Tem um novo Indiana Jones nos cinemas e ele já chegou problematizado. Seria o arqueólogo um bandido colonialista que saqueia artefatos de países pobres para exibir nos museus do Primeiro Mundo? Essa excitante discussão começou nas redes sociais, mas escalou para a mídia tradicional, sempre ávida por clicks. Como a Bula também gosta de visualizações, vamos mergulhar nessa farofa.
O arqueólogo e aventureiro Henry “Indiana” Jones Jr. é uma criação do produtor e cineasta George Lucas. Sua intenção era homenagear os filmes B dos anos 1930, que ele assistira na infância. Assim como “Star Wars” é um “Flash Gordon” reimaginado, Indiana Jones é um coquetel que mistura filmes de aventura, policiais noir e seriados de ação exibidos antes dos longas-metragens.
Com a direção de Steven Spielberg, a série revigorou e reinventou o cinema de ação nos anos 80, gerando cópias e paródias. Indiana Jones é hoje muito mais famoso do que os personagens que o inspiraram, como Allan Quatermain, por exemplo, protagonista dos romances de H. Rider Haggard.
Os três primeiros filmes são ótimos, o quarto é ruim e o quinto tem o selo “Disney de Qualidade Duvidosa”. A corporação segue no firme propósito de transformar qualquer coisa em “filme de princesa”, como já fez com “Star Wars” e repete na Marvel.
Uma produção cinematográfica deveria ser julgada apenas pelo que entrega: roteiro, direção, atuação, fotografia, criatividade, inventividade etc.

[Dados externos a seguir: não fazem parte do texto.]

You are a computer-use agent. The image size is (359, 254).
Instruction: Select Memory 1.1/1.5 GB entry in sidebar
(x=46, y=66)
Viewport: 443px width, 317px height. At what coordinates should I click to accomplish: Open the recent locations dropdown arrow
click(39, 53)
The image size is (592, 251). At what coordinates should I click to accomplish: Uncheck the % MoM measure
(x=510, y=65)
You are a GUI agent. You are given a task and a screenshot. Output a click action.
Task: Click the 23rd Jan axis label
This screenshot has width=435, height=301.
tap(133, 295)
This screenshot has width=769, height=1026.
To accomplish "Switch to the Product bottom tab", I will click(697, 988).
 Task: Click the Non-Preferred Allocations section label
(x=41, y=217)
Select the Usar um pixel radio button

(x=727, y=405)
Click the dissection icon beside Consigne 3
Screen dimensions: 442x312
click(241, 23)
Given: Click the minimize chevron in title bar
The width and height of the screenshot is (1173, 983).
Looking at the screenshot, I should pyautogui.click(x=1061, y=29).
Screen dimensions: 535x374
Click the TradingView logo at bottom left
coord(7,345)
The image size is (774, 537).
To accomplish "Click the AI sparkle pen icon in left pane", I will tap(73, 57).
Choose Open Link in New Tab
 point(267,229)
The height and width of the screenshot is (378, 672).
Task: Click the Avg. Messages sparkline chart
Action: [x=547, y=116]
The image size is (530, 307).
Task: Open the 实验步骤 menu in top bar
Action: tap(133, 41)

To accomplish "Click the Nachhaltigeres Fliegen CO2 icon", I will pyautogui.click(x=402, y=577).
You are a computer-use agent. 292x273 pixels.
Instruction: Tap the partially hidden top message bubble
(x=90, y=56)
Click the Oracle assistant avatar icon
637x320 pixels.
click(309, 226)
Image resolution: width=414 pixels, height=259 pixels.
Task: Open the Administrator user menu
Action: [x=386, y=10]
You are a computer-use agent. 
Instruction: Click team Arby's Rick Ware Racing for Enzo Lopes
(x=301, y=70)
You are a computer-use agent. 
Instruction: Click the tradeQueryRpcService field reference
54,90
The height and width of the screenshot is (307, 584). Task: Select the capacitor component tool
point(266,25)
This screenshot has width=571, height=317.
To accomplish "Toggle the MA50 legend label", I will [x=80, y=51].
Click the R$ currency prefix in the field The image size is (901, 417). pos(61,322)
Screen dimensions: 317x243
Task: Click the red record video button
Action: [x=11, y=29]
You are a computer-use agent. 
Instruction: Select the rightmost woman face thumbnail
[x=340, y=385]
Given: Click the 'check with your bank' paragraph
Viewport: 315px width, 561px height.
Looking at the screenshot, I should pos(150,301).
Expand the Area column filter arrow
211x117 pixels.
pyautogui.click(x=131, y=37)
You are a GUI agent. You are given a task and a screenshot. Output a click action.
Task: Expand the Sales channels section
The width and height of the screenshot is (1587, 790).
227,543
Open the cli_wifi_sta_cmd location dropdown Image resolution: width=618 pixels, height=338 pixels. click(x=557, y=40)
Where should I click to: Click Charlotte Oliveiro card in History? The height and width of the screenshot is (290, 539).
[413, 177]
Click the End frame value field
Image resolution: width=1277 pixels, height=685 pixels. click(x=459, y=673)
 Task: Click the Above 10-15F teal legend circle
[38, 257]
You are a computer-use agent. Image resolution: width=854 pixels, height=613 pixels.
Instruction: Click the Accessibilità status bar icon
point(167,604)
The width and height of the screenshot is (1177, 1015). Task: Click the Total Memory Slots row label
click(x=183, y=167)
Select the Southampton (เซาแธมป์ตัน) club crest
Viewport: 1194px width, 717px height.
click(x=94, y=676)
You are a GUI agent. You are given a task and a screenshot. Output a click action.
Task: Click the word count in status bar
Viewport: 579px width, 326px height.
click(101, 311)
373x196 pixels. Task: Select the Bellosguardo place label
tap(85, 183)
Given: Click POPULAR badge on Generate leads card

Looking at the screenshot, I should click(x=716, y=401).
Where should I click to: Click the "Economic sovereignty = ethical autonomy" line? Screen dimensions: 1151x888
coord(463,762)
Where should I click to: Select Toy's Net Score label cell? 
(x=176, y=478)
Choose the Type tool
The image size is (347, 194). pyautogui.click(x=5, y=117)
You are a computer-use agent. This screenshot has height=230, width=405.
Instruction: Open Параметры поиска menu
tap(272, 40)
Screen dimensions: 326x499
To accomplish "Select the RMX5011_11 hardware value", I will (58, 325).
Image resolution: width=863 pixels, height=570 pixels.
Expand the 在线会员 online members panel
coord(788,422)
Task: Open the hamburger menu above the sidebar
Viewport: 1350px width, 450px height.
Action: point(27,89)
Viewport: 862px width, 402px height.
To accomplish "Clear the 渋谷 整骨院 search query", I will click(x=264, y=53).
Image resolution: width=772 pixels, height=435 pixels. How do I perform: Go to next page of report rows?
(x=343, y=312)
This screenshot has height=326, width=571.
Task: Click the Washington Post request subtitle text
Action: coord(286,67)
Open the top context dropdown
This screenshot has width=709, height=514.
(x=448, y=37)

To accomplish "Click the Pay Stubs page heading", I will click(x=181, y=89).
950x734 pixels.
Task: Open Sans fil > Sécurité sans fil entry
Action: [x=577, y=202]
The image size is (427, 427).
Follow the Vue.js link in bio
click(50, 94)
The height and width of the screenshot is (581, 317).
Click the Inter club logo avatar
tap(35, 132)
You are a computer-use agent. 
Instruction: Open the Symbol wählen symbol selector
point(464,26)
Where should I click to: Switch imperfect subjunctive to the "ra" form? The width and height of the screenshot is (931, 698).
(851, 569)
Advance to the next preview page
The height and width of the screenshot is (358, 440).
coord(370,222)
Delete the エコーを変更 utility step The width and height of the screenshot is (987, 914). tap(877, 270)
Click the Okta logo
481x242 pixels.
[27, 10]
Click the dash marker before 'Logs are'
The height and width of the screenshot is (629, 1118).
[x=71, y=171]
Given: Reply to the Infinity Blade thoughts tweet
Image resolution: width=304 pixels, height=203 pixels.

Mas vivemos numa época toda descontruída, onde a ostentação de virtude virou peça de marketing e a divisão da sociedade em bolhas é modelo de negócios. Debater a postura de personagens fictícios fornece desculpa de consumo para audiências melindradas pois Hollywood, afinal, depende do seu ingresso.
Mas a verdade é que o pobre Indiana Jones não roubou nenhum tesouro. As pedras de Sankara (“O Templo da Perdição”) são devolvidas à aldeia indiana a que pertencem, o Santo Graal (“A Última Cruzada”) se perde num terremoto e as “caveiras de cristal” são levadas por alienígenas.
O arqueólogo só rouba mesmo a Arca da Aliança (“Os Caçadores da Arca Perdida”), mas ele tem lá seus motivos. Manter nazistas longe de artefatos de destruição é sempre uma boa ideia, mesmo que seja para esconder o objeto em algum depósito nos Estados Unidos.
No mundo real, a relíquia judaica ficou no templo de Salomão, em Jerusalém, até a invasão da Babilônia no século V a.C. O artefato ficaria perdido até ser “encontrado” por Indiana Jones em 1936, três anos antes da Segunda Guerra Mundial e nove anos antes da fundação do estado de Israel. Quer dizer, não tinha a quem devolver a arca. Uma opção seria entregar a coisa para a Etiópia (então Abissínia). Segundo a tradição, a relíquia foi escondida naquele país pelo rei Manassés de Judá e está lá até hoje na igreja de Nossa Senhora Maria de Zion, na região de Axum. Quem toma conta de uma arca, pode muito bem tomar conta de duas, certo?
Só que isso também seria perigoso. Em 1936, o país travava uma guerra contra as tropas invasoras de Benito Mussolini, que era aliado de Hitler. Esse é o problema de misturar realidade com ficção, as coisas ficam ridículas rapidamente. Mas é assim mesmo. São tempos de desconstrução. Quando essa bobagem passar, a gente começa a construir de novo.